# Deploying a Generative AI Toolkit agent on AWS Lambda

Here's a minimal rundown of what it takes to deploy your Generative AI Toolkit agent on **AWS Lambda** and expose it as a **Function URL**.


## Step 1: Create a DynamoDB table for conversation history and traces

In order to persist conversation history and traces, we'll need a DynamoDB table. Generative AI Toolkit needs a table with partition key `pk`, sort key `sk`, and a GSI with partition key `conversation_id` and sort key `sk`.
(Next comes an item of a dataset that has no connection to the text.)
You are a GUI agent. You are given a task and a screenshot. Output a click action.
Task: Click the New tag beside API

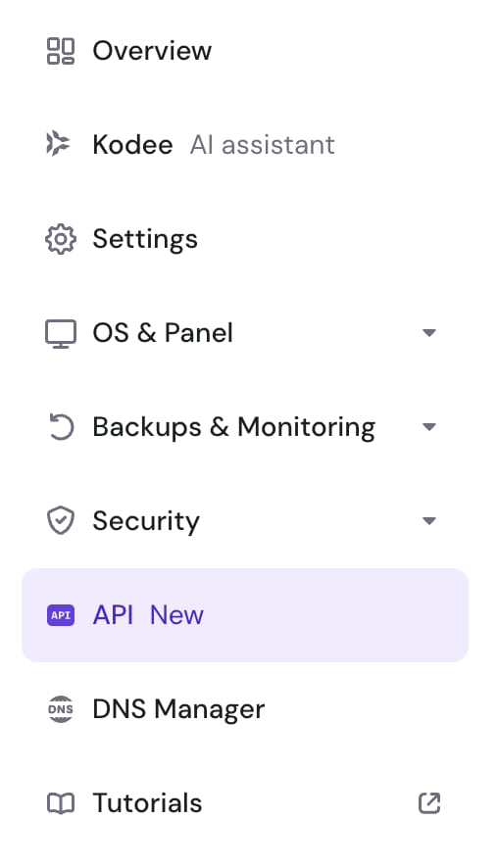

Here's how to quickly create one with the CLI:


In [None]:
!aws dynamodb create-table \
  --table-name MyAgentTable \
  --attribute-definitions \
    AttributeName=pk,AttributeType=S \
    AttributeName=sk,AttributeType=S \
    AttributeName=conversation_id,AttributeType=S \
  --key-schema \
    AttributeName=pk,KeyType=HASH \
    AttributeName=sk,KeyType=RANGE \
  --billing-mode PAY_PER_REQUEST \
  --global-secondary-indexes '[{"IndexName":"by_conversation_id","KeySchema":[{"AttributeName":"conversation_id","KeyType":"HASH"},{"AttributeName":"sk","KeyType":"RANGE"}],"Projection":{"ProjectionType":"ALL"}}]'

Here's CDK code for the same, with two additions:

1. A stream is configured on the table. You would use that for calculating metrics on your deployed agents (see other docs, we won't do that in this notebook).
2. A `timeToLiveAttribute` is configured, so traces are automatically deleted after 30 days (configurable, doesn't apply to conversation history).

```typescript
// Create table:
const agentTable = new cdk.aws_dynamodb.Table(this, "MyAgentTable", {
    partitionKey: {
      name: "pk",
      type: cdk.aws_dynamodb.AttributeType.STRING,
    },
    sortKey: {
      name: "sk",
      type: cdk.aws_dynamodb.AttributeType.STRING,
    },
    removalPolicy: cdk.RemovalPolicy.DESTROY,
    stream: cdk.aws_dynamodb.StreamViewType.NEW_IMAGE,
    pointInTimeRecovery: true,
    encryption: cdk.aws_dynamodb.TableEncryption.CUSTOMER_MANAGED,
    billingMode: cdk.aws_dynamodb.BillingMode.PAY_PER_REQUEST,
    timeToLiveAttribute: "expire_at",
});
// GSI:
agentTable.addGlobalSecondaryIndex({
    indexName: "by_conversation_id",
    partitionKey: {
      name: "conversation_id",
      type: cdk.aws_dynamodb.AttributeType.STRING,
    },
    sortKey: {
      name: "sk",
      type: cdk.aws_dynamodb.AttributeType.STRING,
    },
    projectionType: cdk.aws_dynamodb.ProjectionType.ALL,
});
```

## Step 2: Create Agent and Tool

A very minimal Generative AI Toolkit agent would only subclass the `BedrockConverseAgent` and e.g. set a system prompt and have one tool:

In [None]:
from generative_ai_toolkit.agent import BedrockConverseAgent
from generative_ai_toolkit.conversation_history import DynamoDbConversationHistory
from generative_ai_toolkit.tracer.dynamodb import DynamoDbTracer


class MyAgent(BedrockConverseAgent):
    def __init__(self):
        super().__init__(
            model_id="anthropic.claude-3-haiku-20240307-v1:0",
            temperature=0.0,
            system_prompt="You are a helpful assistant. Use your tools to help the user as well as you can.",
            conversation_history=DynamoDbConversationHistory(
                table_name="MyAgentTable"
            ),
            tracer=DynamoDbTracer(table_name="MyAgentTable"),
        )

def get_current_weather_report(city_name: str):
    """
    Gets the current weather report for a city.

    Parameters
    ----------
    city_name : str
        The city name, e.g. "New York City", "Paris", "Amsterdam"
    """

    return f"It's currently very sunny in {city_name}."

my_agent = MyAgent()
my_agent.register_tool(get_current_weather_report)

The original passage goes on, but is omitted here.